Entrepreneurs, inventors, owners of business start-ups, and equity investors in new single-product firms face a dilemma: How to move an idea in the form of a patent to the check-out lane. Hoffman Strategy Group's Innovation and Business Strategy Framework™ is used to briefly describe four components of market placement: Strategy, Price Point, Market Size, and Distribution.
Thermocromatic Body Patch
The U.S. Patent Office approved a thermocromatic patch for monitoring and detecting body temperature in 2010. A Kentucky inventor and entrepreneur filed the patent in 2009 and placed the product in a limited test market soon after the USPTO approval in 2010. The patent was acquired by a group of investors who envision the product's growth potential because it addresses a concern for heat related illness associated with sports.
The business start-up from this single patented product must first determine business strategy. Generally, there are two strategies: cost and differentiation.
Cost Strategy: To produce a product at a price below competitors is the focus of a cost strategy, even if the firm faces few competitors in the market. In this case, the mass production of a body patch, similar to the BAND-AID®, creates an opportunity to realize cost efficiency through economies of scale and, thereby, place the market on the market at prices lower than competitors.
Differentiation Strategy: To produce a product that is differentiated from like products on the market is the purpose of differentiation strategy. Such strategy may either be horizontal or vertical. Horizontal differentiation is based on prices of like products. Vertical differentiation is akin to niche marketing where quality or value trumps price.
Along with strategy is a fundamental brand focus and clear product message. For example, a safety message related to managing the onset of heat-related illnesses may target a broader market and, therefore, supports a mass produced cost strategy.
New product price point is a challenge when that product has little to no market experience. This situation tends to occur with a newly patented product such as the body temperature patch.
Trial-and-Error: A limited test market is one method to determine price points. Of course, the break-even price point is one place to start. Until the product gains market experience, along with sufficient business intelligence data, price point is often left to a guessing game by the business owner/entrepreneur.
Primary Survey Research: Alternatively, the price point for given segmented markets may be reached through primary survey research of potential buyers. This is basic social science research that provides the business owner/entrepreneur with survey findings specific to target markets and consumer price points in those markets.
The market size for a new product may be estimated in two ways.
Primary Survey Research: As with price point estimation, survey likely consumers to get a sense of buyer interest in various markets. For example, the body temperature patch may have a market among parents with children playing youth sports and companies employing outdoor workers.

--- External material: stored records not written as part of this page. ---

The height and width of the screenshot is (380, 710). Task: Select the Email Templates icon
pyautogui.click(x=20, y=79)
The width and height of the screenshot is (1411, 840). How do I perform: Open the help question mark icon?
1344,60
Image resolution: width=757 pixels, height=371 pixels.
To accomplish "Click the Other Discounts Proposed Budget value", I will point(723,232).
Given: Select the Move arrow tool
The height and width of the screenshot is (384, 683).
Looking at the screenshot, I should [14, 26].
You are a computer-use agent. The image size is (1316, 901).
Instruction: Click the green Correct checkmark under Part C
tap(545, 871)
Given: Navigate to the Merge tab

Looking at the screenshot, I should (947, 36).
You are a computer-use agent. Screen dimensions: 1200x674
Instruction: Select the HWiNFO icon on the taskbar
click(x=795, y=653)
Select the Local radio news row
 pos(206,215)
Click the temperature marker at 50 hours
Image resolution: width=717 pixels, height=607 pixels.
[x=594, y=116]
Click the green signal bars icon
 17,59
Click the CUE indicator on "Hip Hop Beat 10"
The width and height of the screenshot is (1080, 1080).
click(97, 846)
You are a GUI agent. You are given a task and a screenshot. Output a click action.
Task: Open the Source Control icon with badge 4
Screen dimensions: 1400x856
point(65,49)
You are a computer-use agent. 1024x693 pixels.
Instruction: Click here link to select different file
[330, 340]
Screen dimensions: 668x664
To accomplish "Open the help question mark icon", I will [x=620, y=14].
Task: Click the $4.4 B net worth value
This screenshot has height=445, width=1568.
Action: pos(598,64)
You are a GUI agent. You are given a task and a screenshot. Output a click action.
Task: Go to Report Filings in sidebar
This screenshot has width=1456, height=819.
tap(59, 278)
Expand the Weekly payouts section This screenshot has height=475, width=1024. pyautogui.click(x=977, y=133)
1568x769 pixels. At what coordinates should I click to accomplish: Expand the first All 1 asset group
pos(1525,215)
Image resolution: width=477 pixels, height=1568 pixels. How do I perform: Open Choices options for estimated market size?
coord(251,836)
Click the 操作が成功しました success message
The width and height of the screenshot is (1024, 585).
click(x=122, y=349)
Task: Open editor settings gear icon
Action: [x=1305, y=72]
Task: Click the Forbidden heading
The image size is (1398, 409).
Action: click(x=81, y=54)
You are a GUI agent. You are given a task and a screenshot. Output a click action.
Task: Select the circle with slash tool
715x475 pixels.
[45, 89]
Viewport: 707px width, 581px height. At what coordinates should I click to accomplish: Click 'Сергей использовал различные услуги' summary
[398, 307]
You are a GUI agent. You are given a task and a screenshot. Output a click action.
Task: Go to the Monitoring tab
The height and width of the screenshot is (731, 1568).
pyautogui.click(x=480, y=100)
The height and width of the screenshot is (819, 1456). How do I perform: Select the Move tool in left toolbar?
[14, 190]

A sample survey of sufficient size can estimate the market potential for a new product.
Secondary Research: Market size estimates are possible using secondary research sources such as the U.S. Bureau of Economic Analysis, U.S. Labor Statistics, other federal and state sources, and market studies made available for purchase from private research firms (e.g., Gallup).
A combination of knowing price points and market size permits the business owner/entrepreneur a method to calculate estimates of revenue projections.
A new product in the hands of a business start-up owner is only an idea until an effective distribution system is in place to move that product to the check-out line at the local popular sporting goods store, for example. The owner/entrepreneur needs to manage a supply chain and logistics system that generally involves:
- Source material
- Production facility
- Finishing and packaging
- Shipment and logistic
- Placement on store shelf
Business start-up owners, entrepreneurs, inventors, and equity investors engaged in moving a new product from an idea to the sales transaction must carefully consider strategy, price point, market size, and distribution/supply chain management. Both primary survey research and secondary research are necessary to this due diligence process. This aligns well with the long-term goal: maximize profit opportunities and shareholder value.